Wednesday, October 21st, 2009

(Taken from “Mentality” for men monthly newsletter, October edition. Sign up at www.phoenixmenscounseling.com)

The compromising of trust is such an infectious and widespread problem, especially in intimacy and relationships. Distrust corrodes relationships, breaks down friendships, prevents career advancement and creates a schism within ourselves that widens over time.

In intimacy, the number one problem I hear women discussing is how they don’t trust their guy. They may be holding onto distrust from past incidences, or they may be reacting to things that you’re doing to stoke that distrust today.

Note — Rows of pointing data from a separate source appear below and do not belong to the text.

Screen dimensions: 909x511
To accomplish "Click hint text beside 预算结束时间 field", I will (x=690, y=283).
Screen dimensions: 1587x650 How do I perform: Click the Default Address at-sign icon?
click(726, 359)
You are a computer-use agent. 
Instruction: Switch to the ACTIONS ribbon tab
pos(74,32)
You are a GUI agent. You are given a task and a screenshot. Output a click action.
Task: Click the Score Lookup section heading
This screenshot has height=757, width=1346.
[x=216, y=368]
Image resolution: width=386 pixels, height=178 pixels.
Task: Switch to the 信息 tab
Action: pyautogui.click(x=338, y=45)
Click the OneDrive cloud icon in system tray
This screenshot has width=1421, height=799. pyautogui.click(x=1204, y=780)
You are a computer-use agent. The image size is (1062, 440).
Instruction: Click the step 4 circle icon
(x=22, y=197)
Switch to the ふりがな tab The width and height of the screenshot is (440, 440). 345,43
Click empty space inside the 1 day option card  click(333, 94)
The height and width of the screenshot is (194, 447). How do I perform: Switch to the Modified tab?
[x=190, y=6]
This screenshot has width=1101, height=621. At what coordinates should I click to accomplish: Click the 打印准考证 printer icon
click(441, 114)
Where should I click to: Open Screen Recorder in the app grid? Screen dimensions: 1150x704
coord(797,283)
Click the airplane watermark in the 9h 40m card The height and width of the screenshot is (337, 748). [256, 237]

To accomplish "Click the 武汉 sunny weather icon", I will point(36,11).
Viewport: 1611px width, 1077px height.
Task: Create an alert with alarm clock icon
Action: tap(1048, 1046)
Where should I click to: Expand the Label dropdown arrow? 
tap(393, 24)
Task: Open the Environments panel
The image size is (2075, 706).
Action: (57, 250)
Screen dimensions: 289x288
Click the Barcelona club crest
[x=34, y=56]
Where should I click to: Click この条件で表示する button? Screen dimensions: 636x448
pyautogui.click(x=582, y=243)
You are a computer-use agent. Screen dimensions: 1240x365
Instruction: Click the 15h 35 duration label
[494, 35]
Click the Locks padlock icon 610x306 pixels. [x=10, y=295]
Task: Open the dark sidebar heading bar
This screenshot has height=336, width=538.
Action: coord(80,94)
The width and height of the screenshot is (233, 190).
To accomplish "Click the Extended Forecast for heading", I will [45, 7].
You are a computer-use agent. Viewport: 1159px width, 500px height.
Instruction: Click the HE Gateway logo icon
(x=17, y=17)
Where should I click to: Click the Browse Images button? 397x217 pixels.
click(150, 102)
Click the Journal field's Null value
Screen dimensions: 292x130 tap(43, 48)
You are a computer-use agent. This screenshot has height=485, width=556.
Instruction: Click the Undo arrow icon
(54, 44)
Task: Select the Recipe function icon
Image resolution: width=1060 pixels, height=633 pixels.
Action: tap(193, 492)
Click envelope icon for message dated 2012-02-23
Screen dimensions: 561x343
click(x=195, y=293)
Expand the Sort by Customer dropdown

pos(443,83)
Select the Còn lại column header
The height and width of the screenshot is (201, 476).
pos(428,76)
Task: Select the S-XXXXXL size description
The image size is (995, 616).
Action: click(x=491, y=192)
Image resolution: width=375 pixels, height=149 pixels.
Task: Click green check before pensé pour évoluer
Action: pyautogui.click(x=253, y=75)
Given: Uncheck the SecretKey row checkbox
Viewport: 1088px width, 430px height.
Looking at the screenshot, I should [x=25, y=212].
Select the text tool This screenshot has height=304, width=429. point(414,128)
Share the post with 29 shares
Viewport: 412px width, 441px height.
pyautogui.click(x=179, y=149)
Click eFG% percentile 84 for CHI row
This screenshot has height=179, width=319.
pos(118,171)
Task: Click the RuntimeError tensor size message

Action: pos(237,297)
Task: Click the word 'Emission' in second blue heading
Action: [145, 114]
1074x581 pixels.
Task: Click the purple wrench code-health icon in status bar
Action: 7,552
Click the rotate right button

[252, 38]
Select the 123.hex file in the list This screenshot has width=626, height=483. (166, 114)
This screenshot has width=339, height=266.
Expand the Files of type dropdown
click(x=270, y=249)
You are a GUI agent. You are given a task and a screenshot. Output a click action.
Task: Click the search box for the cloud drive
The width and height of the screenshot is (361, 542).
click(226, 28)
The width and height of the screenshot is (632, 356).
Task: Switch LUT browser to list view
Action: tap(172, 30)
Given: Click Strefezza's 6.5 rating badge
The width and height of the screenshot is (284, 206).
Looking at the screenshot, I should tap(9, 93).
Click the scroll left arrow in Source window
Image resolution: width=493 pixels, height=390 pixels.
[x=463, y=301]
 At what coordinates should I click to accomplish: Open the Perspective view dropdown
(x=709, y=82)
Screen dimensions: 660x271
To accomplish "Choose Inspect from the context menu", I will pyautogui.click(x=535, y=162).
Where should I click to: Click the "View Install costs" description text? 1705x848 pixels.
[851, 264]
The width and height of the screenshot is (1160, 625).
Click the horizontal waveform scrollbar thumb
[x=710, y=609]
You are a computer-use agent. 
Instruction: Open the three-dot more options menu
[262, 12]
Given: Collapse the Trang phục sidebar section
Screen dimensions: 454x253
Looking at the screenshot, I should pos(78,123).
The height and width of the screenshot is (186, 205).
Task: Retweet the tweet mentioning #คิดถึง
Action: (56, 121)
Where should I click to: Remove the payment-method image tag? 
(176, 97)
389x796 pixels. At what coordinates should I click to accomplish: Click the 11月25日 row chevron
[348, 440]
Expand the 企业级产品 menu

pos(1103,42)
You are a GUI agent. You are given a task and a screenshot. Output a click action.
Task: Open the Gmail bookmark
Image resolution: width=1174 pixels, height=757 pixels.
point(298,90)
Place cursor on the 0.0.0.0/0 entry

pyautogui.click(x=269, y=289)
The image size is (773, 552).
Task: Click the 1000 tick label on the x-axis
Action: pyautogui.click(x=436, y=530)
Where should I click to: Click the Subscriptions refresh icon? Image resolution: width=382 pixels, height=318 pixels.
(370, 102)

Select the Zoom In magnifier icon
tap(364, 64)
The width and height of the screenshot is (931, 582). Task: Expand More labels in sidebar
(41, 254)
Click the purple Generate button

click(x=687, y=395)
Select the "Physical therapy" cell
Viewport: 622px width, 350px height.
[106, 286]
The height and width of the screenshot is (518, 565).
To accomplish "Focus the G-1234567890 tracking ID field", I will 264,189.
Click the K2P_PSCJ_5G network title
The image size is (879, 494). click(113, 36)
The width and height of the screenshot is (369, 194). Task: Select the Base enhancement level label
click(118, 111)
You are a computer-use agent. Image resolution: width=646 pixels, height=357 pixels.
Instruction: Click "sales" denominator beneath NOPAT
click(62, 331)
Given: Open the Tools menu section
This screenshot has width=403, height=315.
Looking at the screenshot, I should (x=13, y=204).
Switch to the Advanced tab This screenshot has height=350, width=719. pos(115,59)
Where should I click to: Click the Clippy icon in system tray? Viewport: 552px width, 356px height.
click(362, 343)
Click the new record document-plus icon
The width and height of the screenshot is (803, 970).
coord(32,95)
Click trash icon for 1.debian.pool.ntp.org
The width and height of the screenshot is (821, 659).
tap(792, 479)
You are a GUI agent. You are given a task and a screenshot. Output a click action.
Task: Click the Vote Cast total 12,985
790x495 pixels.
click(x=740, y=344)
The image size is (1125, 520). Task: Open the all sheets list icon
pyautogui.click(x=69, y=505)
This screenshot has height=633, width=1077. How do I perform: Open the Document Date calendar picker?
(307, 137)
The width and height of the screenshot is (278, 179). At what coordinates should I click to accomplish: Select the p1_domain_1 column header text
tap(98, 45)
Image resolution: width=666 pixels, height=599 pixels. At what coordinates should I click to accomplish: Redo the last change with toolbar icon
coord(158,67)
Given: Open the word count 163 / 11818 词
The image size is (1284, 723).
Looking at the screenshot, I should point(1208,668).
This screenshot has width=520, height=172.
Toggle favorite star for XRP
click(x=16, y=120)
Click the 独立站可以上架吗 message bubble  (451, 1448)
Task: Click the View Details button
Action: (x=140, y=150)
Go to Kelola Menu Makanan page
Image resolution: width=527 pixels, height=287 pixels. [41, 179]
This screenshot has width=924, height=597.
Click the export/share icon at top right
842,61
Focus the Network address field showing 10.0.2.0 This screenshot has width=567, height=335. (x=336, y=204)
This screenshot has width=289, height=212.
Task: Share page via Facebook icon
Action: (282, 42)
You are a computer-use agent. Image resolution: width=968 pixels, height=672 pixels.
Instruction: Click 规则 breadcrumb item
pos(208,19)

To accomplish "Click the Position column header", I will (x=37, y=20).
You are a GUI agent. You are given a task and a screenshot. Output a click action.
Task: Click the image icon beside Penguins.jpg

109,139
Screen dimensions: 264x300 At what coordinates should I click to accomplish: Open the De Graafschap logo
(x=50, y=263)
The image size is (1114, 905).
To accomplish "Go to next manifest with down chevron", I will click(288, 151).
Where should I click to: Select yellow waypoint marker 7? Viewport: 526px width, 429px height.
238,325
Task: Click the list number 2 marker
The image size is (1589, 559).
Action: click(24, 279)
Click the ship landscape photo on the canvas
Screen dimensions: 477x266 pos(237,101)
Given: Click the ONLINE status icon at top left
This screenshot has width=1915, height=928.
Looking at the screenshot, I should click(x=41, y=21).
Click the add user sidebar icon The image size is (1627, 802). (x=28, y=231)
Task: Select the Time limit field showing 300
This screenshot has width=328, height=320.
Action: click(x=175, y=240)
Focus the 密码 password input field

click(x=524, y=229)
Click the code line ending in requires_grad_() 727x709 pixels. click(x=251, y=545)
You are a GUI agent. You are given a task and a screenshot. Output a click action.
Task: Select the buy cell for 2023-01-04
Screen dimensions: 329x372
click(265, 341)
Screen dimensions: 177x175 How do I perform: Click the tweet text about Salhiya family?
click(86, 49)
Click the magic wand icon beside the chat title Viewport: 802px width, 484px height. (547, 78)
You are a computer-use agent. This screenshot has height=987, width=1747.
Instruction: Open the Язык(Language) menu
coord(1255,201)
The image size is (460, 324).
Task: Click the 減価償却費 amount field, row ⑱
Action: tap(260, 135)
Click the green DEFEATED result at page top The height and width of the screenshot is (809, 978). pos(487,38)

But the barriers that distrust creates block real intimacy, sexual connection and the chance to deeper and strengthen a relationship or marriage.

There are a myriad ways in our culture to erode that trust: other women, a sexually repressive culture, divorce, excessive behaviors and addiction. In our culture, men are taught to stuff their feelings and emotions, which automatically both magnetizes us to those “erosion behaviors” and sets the stage up for distrust to come.

Questions to consider in the building of trust:

  • Are you a man people can trust and rely on?
  • Do you make a practice of doing what you say, when you say it?
  • Would others say you compromise their trust at times? How so?
  • How do you deal with others emotions? Can you listen and accept them when others are down and need support?
  • Do you focus your emotional or sexual energies on other women, and not your wife? (e.g. thinking about other women, excessive masturbation, pornography, even flirting with other women)

A theme that I refer back to is the idea of values vs. behaviors. Are you practicing what you preach? Are your deeper values producing behaviors in the world that line up and are consistent? If not, what prevents them from mirroring your values?

Values could be anything like these:

  • You see a vision of a strong and healthy relationship in your life, which may be different from past relationships
  • You believe in truth and honesty, and seek to communicate those values through your behaviors
  • You want people to know, like and trust you - do you give them reasons to do that?

If you’re in a relationship now, or would like to be, I’d invite you to open this discussion up with your wife, girlfriend or partner. Talk about the insecurities that come up, and the blocks or potential threats to building that trust. If you want to build more trust, ask your partner how you could go about doing that if you suspect your relationship could benefit from more trust.